P. ornatus already show a response to warm ocean conditions by moving into deeper water. Although this is not necessarily a negative consequence from an ecological perspective, moving into deeper water makes them less accessible for the dive-based fishery, particularly Islander divers who, despite increasing interest in hookah, still use breath-hold diving (AFMA 2013; van Putten et al. 2013), and so fishery consequences may be highly negative. This warrants management focus due to the fisheries importance to both Traditional Inhabitant and non-Indigenous fishers, as well as for subsistence. Importantly, there are no comparable alternative species given the market price and demand for rock lobster relative to other species in Torres Strait and the high degree of gear and fishing technique specialisation (Georgeson et al. 2014).

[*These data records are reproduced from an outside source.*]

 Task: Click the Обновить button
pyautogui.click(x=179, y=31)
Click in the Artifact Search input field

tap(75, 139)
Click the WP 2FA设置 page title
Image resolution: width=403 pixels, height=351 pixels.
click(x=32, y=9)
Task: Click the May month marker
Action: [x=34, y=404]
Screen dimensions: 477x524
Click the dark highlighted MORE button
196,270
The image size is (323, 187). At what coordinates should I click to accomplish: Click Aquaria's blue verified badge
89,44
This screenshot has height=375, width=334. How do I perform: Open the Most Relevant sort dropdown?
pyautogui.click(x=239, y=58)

4 Discussion and conclusions
This analysis used a semi-quantitative approach to apply the established IPCC framework to identify the most vulnerable fisheries in the Torres Strait to climate change by 2030 under two emissions scenarios. The results identified the main climate change impacts that are likely to affect locally important fisheries in the future and the sources of vulnerability, which are being used to inform management decision-making and possible adaptation strategies. By considering both ecological and human factors, and prioritising species based on cultural and economic values, we have provided a target list for fisheries management and research focus.

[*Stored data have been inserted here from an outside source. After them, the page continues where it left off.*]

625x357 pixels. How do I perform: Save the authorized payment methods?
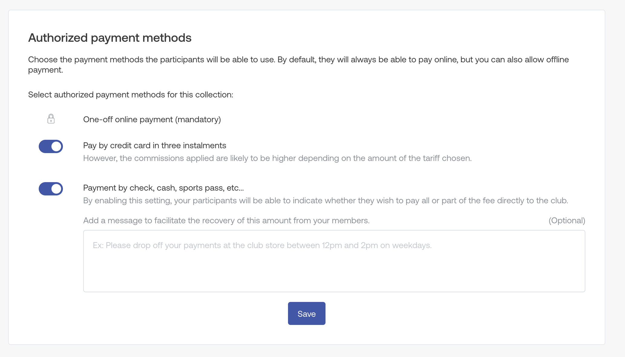306,313
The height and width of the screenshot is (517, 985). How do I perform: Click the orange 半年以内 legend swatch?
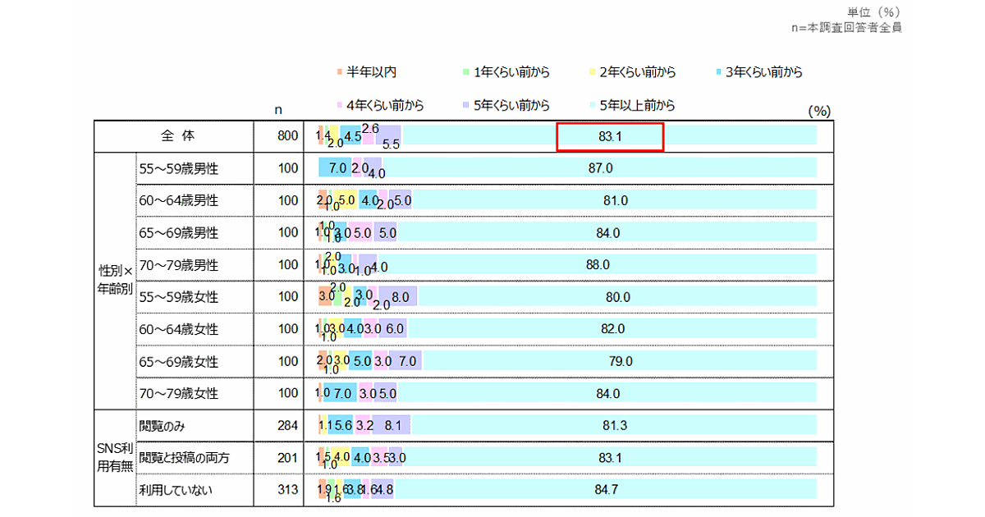(x=340, y=72)
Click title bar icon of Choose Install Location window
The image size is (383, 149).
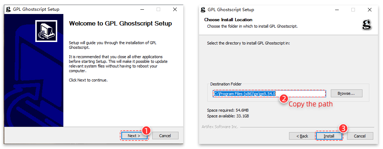pyautogui.click(x=203, y=10)
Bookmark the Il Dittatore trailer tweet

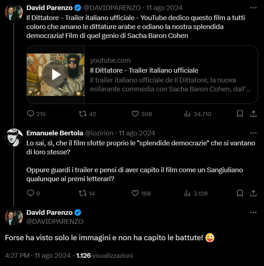[x=240, y=114]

The results have provided insight into which fisheries species are most vulnerable to climate change and the sources of this vulnerability. The key factors contributing to fisheries’ high vulnerability were: lack of species mobility; species near their northern (thermal) distributional limits; strong habitat associations particularly for species reliant on seagrass meadows; strong dependence of the fishery on a single species; and inflexible or non-adaptive management. Understanding these vulnerability sources provides specific targets for action that will promote strategies to manage future climate risks and maintain fisheries sustainability. Focusing adaptations on priority species to minimise sources of vulnerability will reduce future impacts on Torres Strait fisheries and dependent communities. For example, D. dugon were assessed as highly vulnerable due to their dependence on seagrass as a food resource, and possible adaptation actions need to consider effective means of conserving seagrass meadows and minimising other pressures. Ultimately, adaptation options will need to meet community imperatives for food security and livelihoods, and be selected and implemented by stakeholders, particularly Torres Strait Islanders.

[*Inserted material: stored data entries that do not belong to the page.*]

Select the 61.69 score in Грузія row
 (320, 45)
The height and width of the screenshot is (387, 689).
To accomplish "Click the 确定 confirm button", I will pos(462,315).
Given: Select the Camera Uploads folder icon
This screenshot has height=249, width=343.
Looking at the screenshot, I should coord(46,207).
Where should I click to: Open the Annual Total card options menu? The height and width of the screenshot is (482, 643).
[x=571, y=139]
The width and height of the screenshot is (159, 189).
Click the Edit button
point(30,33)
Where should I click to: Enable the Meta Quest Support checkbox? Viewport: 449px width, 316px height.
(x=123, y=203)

The relatively healthy condition of most fisheries in the Torres Strait (Georgeson et al. 2014) may aid in the success of any future adaptations since healthy stocks are inherently more resilient and more capable of coping with change (Brander 2010). Adaptations that focus on sustainable management of stocks, habitat conservation (particularly coral reefs and seagrasses), and diversification of fisheries target species present the most promise for fisheries under climate change, which is consistent with findings of comparable assessments in PNG and the Great Barrier Reef. Strong local governance is also important in an uncertain and changing future, particularly in remote regions. The next important step involves consultation with community and managers to clearly identify and prioritise adaptation options that help mitigate climate vulnerabilities by addressing their sources.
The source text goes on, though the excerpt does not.